Immortality? That was the least of their concerns. They were scrappy, hassled men who struggled to get their newest sounds into the mainstream. They needed a paycheck, a hot meal, and a roof over the family’s head. Their job security was frequently zero.
Success and survival for a composer were synonymous. Either a composer had commissions and a patron’s favor, or he didn’t. There was no middle ground, at least not until the 19th century, when increasing numbers of composers circumvented the patronage system and took their works directly to audiences in the relatively new “public concerts.”
We have to pull the powdered wigs off these guys, and try to see them as they were: Talented, highly trained artistic craftsmen, hunched over their desks late at night, running their hands through their [short!] hair and chewing their fingernails to the bone, desperate to get music completed and copied, or to receive a letter of endorsement from some duke to whom they’d sent a new work.
Socially speaking, composers were upper-class servants. Look at the constricted language Beethoven had to use in a letter from 1823, in which he was simply trying to find out how King George IV had responded to his gift of a score of Wellington’s Victory:
In thus presuming, herewith, to submit my most obedient prayer to Your Majesty, I venture at the same time to supplement it with a second [letter]. . . . For many years the undersigned cherished the sweet wish that Your Majesty would graciously make known the receipt of his work to him; but he has not been able to boast of this happiness. . . .
In other words, “Hey, King George, what about that piece I sent you?”

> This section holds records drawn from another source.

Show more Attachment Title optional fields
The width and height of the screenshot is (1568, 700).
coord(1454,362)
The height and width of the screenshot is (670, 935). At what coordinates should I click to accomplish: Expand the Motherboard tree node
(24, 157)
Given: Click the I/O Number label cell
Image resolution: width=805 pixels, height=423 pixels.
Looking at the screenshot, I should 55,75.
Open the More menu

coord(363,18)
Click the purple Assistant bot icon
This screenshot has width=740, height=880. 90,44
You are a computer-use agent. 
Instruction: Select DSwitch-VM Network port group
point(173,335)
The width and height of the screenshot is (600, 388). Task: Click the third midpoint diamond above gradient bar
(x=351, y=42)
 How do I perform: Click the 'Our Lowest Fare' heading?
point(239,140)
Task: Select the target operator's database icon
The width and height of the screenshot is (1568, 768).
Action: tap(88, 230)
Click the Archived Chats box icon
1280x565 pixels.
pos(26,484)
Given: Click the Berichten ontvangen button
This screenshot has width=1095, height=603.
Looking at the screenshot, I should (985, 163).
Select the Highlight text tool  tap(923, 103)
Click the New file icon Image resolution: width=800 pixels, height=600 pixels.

New music is always a product of its era. And all of the music we call “classical” today was new at one point, the ink still drying on the page. Would the present age inspire those impassioned notes Beethoven scrawled on paper? So if “classical” is a misleading description, how did it come to be attached to this music? And what was the musical world really like when Mozart hurried down the cobblestone streets of Vienna, late to rehearsals? We’ll take up those questions in our next post…
Carol Reynolds, aka Professor Carol, a former music history professor at Southern Methodist University in Dallas, Texas, has launched a new company, Silver Age Music. Her latest product is a multimedia course: “Discovering Music: 300 Years of Interaction in Western Music, Art, History, & Culture.” Prof. Carol now lives on a ranch, raises goats, and writes and lectures on classical music (to humans).






2 comments
Posted 04/16/10 at 11:09 am
At the same time, there existed countless street musicians, collecting their pay in a hat much as today. I contend that today’s pop music evolved from this tradition. Technology has allowed street musicians to appear on many streets at once, filling many hats and sometimes becoming wealthy. “Classical” music has always been supported by patrons. When patronage ends, Classical music dies.
Posted 04/23/10 at 9:54 am
“We have to pull the powdered wigs off these guys.” LOL! What an image. Encapsulates the whole blog. Bravo. (There might be a second career in ad copywriting for you.)